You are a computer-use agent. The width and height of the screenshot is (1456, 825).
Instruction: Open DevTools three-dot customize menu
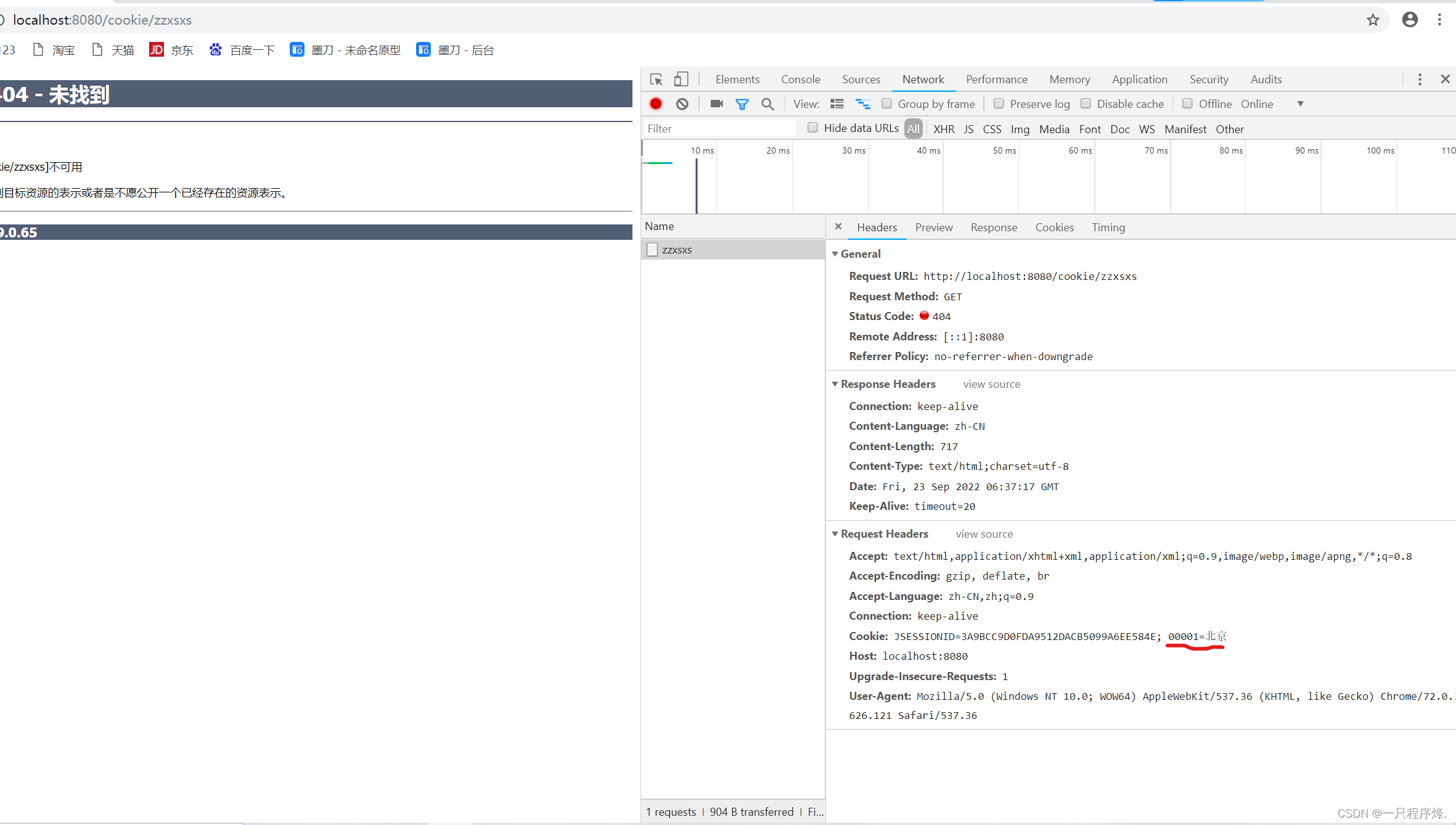(1420, 80)
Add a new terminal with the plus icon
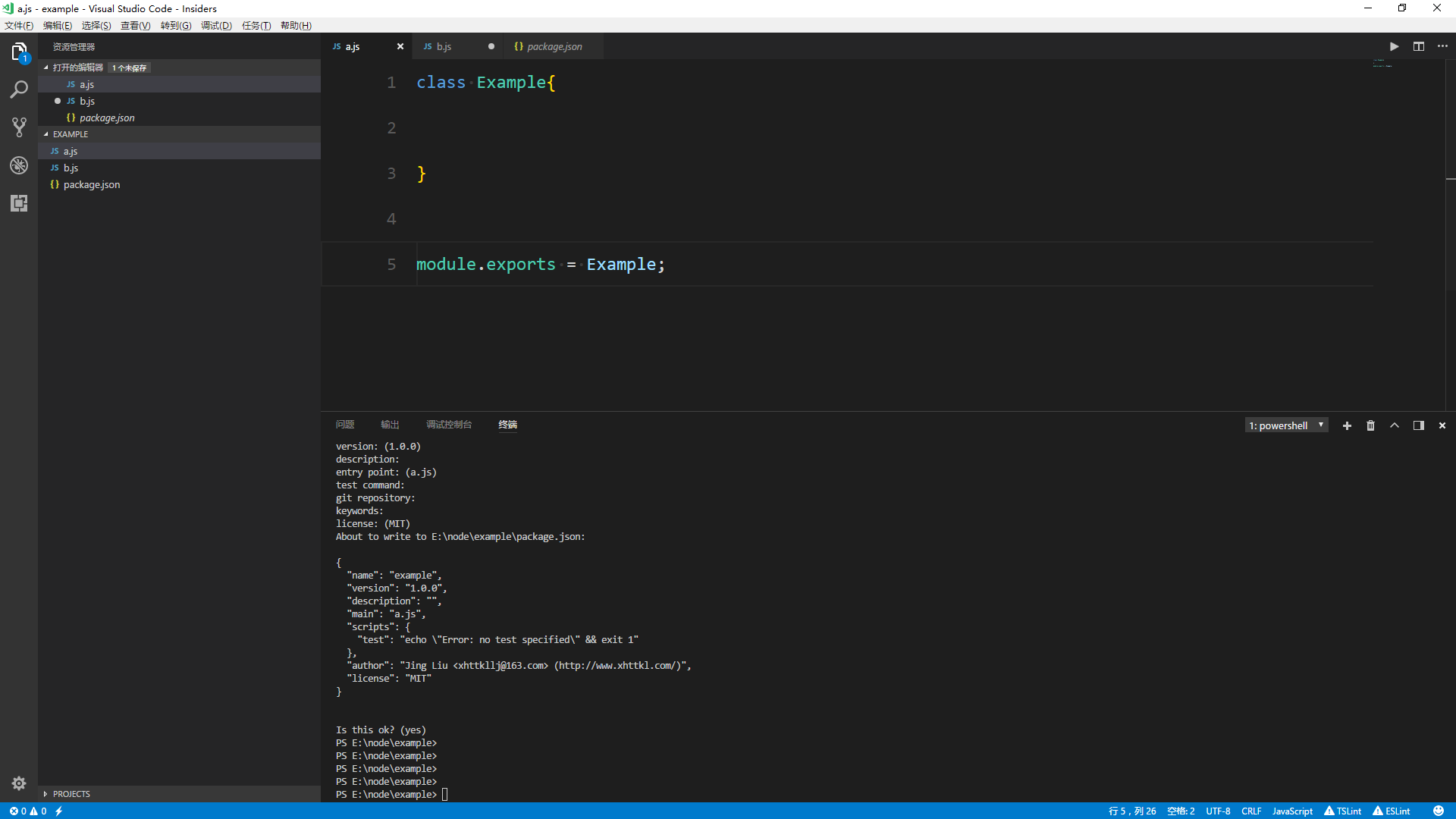 (1346, 425)

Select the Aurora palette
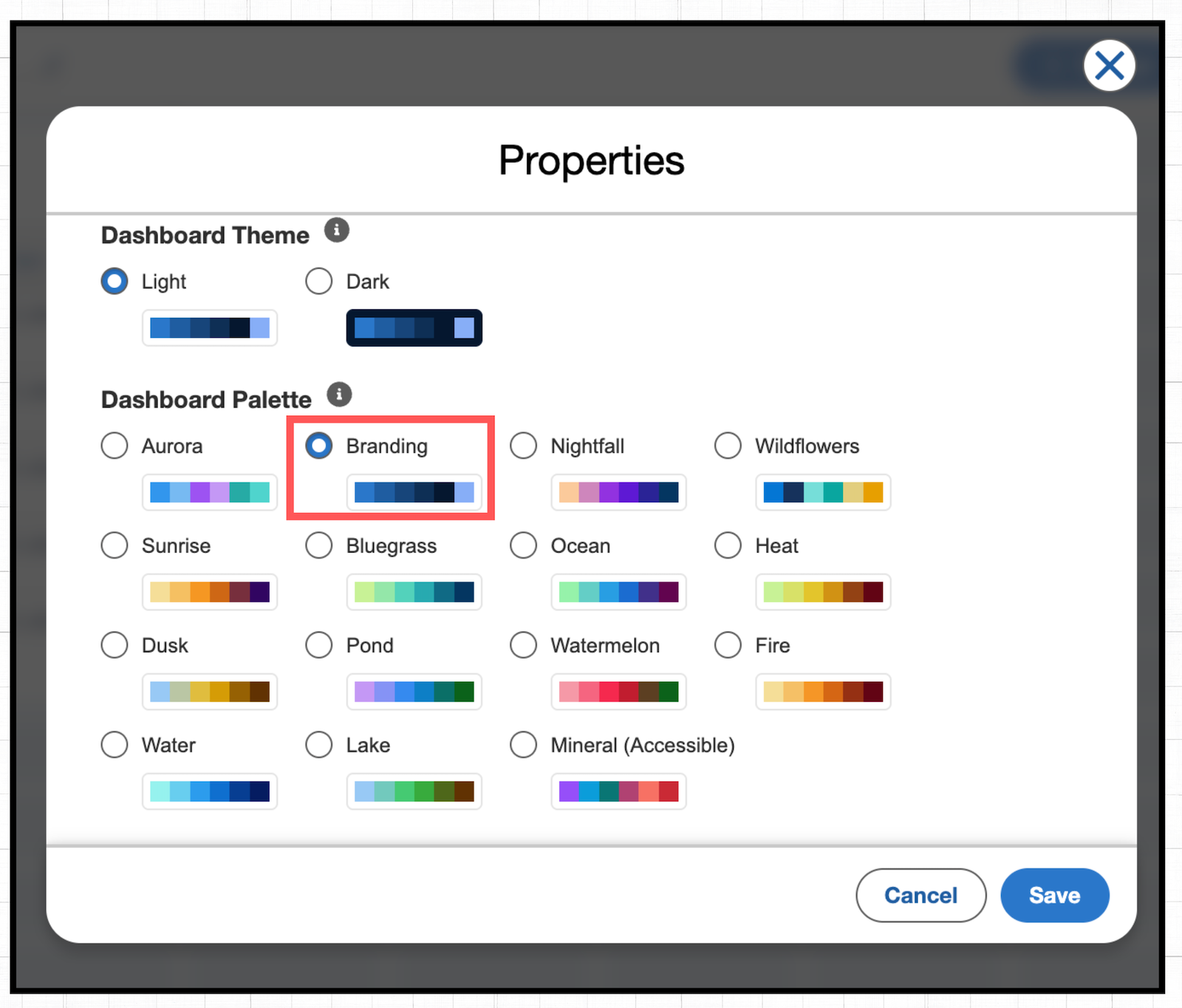[x=115, y=446]
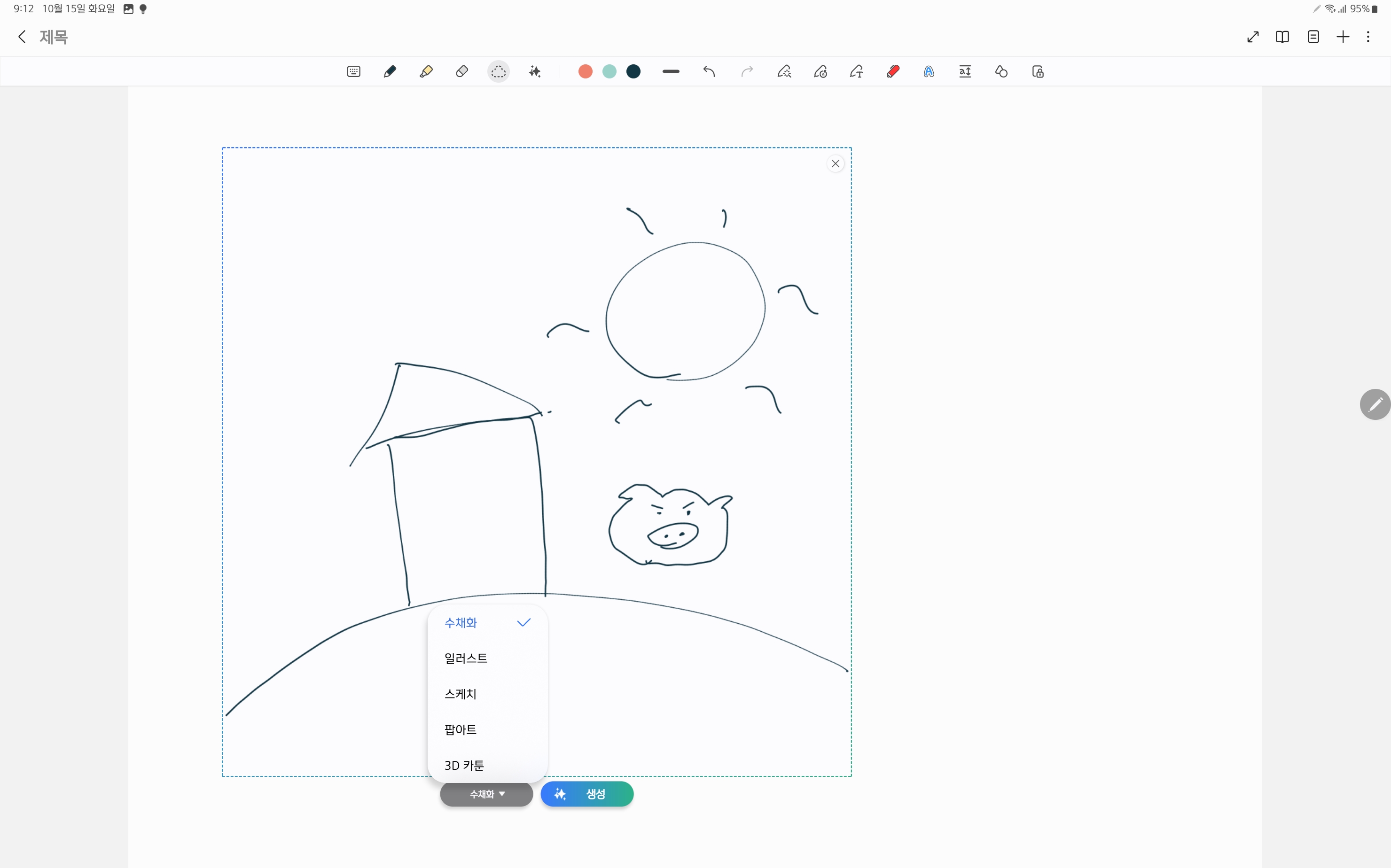The height and width of the screenshot is (868, 1391).
Task: Collapse the 수채화 style dropdown button
Action: [x=486, y=794]
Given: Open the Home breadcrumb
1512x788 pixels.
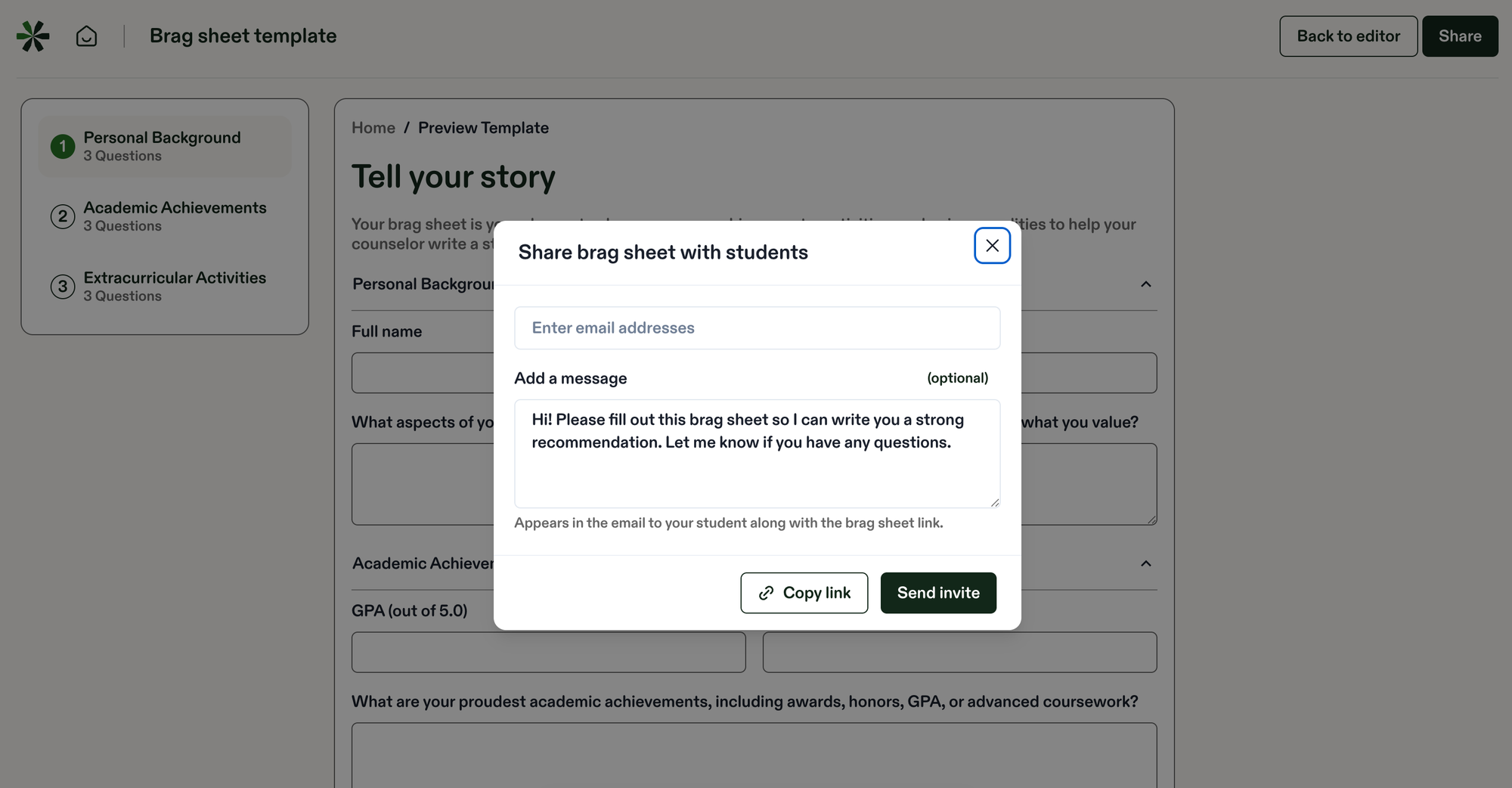Looking at the screenshot, I should [x=373, y=128].
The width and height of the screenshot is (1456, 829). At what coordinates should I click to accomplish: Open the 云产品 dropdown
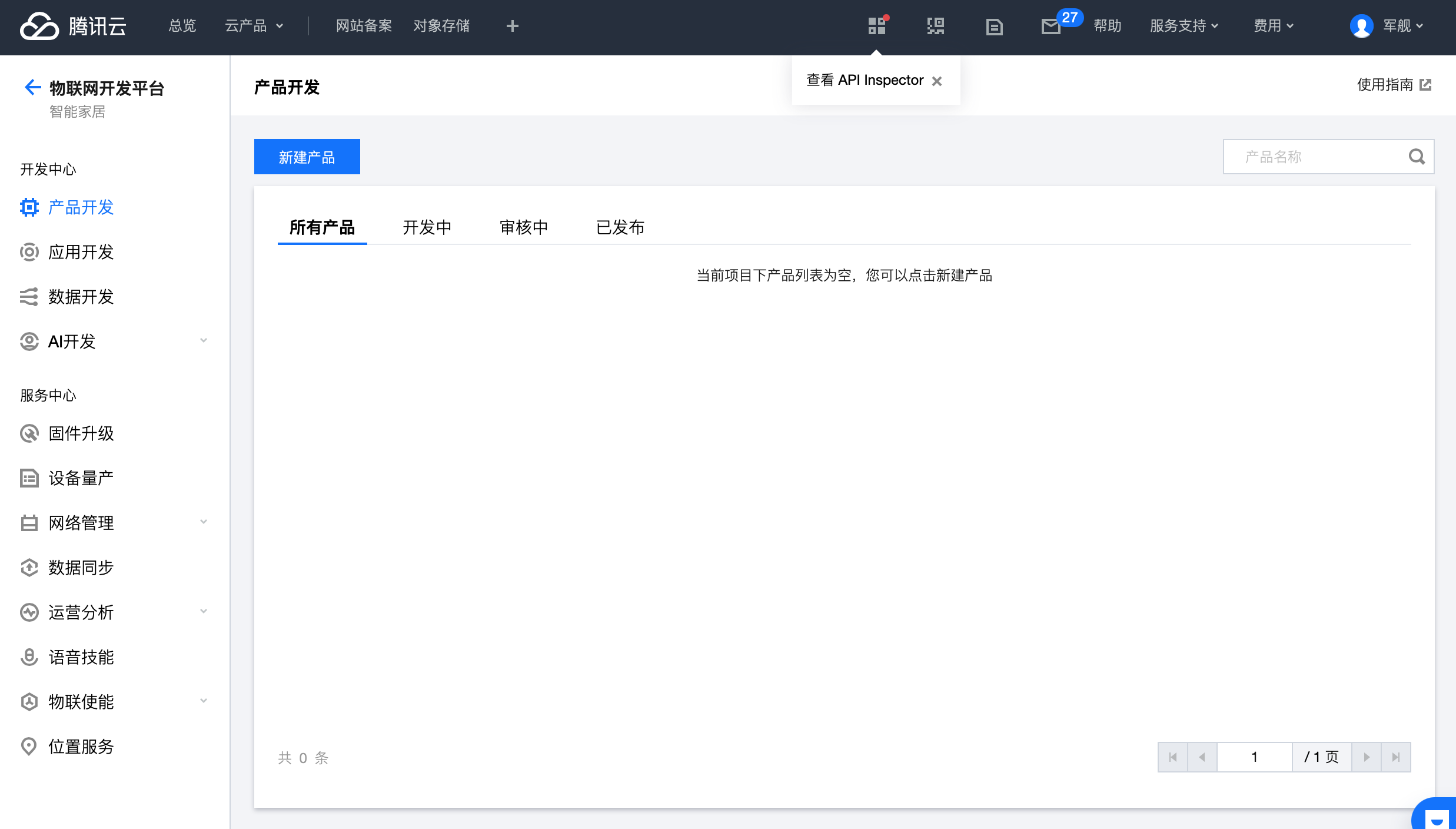coord(254,26)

——————

§ **Requirement**: Word for word, restate the lines from the line with "1512x788 pixels." through the last line of the entries, and nothing beyond them. Omit pictures.

§ **Task response**:
1512x788 pixels.
Looking at the screenshot, I should [x=373, y=128].
The width and height of the screenshot is (1456, 829). At what coordinates should I click to accomplish: Open the 云产品 dropdown
coord(254,26)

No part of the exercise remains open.